## RECORDS TO USE
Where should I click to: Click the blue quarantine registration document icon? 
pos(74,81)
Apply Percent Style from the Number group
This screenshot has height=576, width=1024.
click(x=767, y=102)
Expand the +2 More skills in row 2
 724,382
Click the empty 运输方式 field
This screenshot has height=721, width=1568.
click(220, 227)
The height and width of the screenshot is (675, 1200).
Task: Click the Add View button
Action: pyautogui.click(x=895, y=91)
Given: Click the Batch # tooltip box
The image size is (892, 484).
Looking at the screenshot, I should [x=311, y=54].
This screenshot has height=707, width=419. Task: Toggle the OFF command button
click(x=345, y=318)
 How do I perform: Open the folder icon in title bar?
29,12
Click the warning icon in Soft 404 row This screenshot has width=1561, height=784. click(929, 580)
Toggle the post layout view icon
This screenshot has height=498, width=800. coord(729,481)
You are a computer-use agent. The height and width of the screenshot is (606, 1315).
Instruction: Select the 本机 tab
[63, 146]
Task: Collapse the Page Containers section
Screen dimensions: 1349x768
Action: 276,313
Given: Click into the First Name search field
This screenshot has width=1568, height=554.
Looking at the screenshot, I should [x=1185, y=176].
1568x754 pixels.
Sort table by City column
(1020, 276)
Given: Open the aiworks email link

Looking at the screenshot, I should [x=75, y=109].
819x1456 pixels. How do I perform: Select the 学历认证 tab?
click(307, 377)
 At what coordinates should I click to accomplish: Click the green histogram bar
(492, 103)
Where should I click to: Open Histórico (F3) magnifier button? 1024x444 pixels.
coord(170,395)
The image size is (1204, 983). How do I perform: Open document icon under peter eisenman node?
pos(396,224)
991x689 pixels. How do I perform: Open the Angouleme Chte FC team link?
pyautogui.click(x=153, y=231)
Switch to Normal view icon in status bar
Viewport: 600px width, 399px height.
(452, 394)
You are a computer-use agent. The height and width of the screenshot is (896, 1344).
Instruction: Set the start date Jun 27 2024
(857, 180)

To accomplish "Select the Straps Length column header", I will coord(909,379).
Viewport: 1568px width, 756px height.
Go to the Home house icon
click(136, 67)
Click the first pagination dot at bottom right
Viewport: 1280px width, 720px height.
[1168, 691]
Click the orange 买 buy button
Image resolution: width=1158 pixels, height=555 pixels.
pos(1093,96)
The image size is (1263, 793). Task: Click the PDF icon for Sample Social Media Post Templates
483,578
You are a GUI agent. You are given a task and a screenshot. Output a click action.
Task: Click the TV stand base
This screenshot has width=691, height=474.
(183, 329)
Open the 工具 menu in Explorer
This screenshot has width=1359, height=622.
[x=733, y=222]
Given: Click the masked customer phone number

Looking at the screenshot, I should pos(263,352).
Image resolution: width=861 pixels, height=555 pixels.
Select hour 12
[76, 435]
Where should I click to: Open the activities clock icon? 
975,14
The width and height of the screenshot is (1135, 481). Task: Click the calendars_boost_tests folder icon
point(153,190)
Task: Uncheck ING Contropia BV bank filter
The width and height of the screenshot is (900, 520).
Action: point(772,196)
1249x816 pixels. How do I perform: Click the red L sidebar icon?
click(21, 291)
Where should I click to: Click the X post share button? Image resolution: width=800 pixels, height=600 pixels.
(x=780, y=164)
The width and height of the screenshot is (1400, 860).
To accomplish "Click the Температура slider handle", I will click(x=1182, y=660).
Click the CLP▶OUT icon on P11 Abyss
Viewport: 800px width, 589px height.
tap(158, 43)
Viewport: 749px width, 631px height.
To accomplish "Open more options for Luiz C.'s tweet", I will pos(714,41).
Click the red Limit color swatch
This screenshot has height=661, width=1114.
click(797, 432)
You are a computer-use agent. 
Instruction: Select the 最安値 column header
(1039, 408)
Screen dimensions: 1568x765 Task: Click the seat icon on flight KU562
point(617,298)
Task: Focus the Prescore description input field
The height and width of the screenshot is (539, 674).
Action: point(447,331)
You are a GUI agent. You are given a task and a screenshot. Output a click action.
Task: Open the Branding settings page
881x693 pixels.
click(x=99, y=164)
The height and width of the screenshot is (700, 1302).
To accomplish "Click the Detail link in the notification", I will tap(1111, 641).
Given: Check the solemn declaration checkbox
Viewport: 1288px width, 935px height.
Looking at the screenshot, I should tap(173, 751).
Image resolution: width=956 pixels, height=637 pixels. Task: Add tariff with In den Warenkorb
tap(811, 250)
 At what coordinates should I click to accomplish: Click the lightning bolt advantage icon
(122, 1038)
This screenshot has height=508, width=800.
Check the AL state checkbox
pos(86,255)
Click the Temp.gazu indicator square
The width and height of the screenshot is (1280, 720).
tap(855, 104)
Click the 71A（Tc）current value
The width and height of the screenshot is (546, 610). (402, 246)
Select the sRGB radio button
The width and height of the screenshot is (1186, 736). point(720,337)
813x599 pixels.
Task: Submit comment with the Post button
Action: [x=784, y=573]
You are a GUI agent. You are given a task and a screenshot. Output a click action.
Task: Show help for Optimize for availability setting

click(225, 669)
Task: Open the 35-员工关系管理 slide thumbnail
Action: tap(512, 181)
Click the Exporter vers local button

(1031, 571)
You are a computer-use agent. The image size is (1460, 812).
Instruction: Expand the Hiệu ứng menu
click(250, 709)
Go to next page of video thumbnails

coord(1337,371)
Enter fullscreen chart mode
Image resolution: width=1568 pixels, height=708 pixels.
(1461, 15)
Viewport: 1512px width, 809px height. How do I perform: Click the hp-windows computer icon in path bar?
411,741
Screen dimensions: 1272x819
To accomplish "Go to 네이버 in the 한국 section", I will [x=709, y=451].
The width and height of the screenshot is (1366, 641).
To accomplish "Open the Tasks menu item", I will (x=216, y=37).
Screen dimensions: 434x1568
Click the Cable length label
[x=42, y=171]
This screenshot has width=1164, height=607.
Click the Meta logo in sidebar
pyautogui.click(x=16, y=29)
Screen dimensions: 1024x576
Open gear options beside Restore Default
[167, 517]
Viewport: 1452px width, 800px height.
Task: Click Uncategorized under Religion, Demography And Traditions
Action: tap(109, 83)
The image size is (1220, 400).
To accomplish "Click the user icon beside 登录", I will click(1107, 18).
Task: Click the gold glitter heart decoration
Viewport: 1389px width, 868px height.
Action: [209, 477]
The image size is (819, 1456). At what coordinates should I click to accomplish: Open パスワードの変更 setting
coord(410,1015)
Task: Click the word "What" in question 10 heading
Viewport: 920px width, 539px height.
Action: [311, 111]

## EXERCISE DETAILS
The line containing "Click the empty 运输方式 field" marks the end: copy exactly every line from the top of the data above down to it, that line included.

## COMPLETED TASK
Where should I click to: Click the blue quarantine registration document icon? 
pos(74,81)
Apply Percent Style from the Number group
This screenshot has height=576, width=1024.
click(x=767, y=102)
Expand the +2 More skills in row 2
 724,382
Click the empty 运输方式 field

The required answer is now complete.